Single‐Cell Sorting of Non‐human Primate Adipocytes with Large‐particle Flow Cytometry

Fluorescence-activated cell sorting enables separation and analysis of heterogeneous cell populations based on size, granularity, and fluorescence intensity. Cell sorting has been widely used for isolation of cells that are ∼10 to 25 μm in diameter. By contrast, cell sorting of unilocular adipocytes isolated from white adipose tissue imposes a significant technological challenge. The combination of their large size (up to 200 μm) and the fragile nature of lipid-laden adipocytes requires the use of specialized flow cytometers equipped with a large nozzle and capable of using low pressure to reduce shear forces during the cell sorting process. Furthermore, isolation of single adipocytes is rarely performed due to the lack of specialized cell sorters that can dispense single adipocytes into individual wells.

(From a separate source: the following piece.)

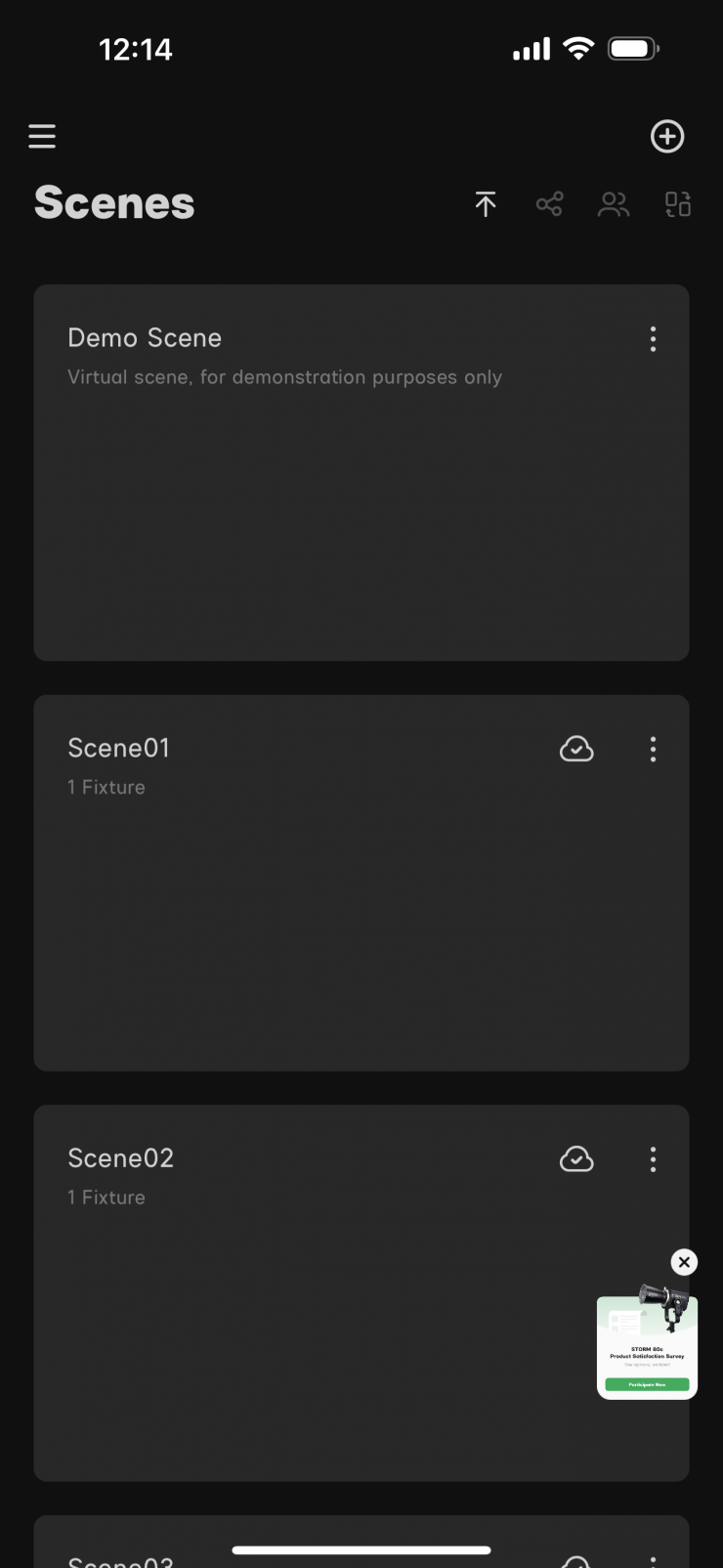
Task: Open the collaborators people icon
Action: 614,204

Conducting cell sorting on single adipocytes would enable analyses of the cell-autonomous heterogeneity in nutrient uptake and metabolism observed in white adipose tissue. In this protocol, we describe single-cell sorting of rhesus macaque adipocytes labeled with fluorescent fatty acid and live-cell indicators using large-particle flow cytometry. This methodology represents a valuable resource for basic and translational studies aimed at understanding the development and function of adipocytes. © 2021 Wiley Periodicals LLC. Basic Protocol: Single-cell flow sorting of adipocytes.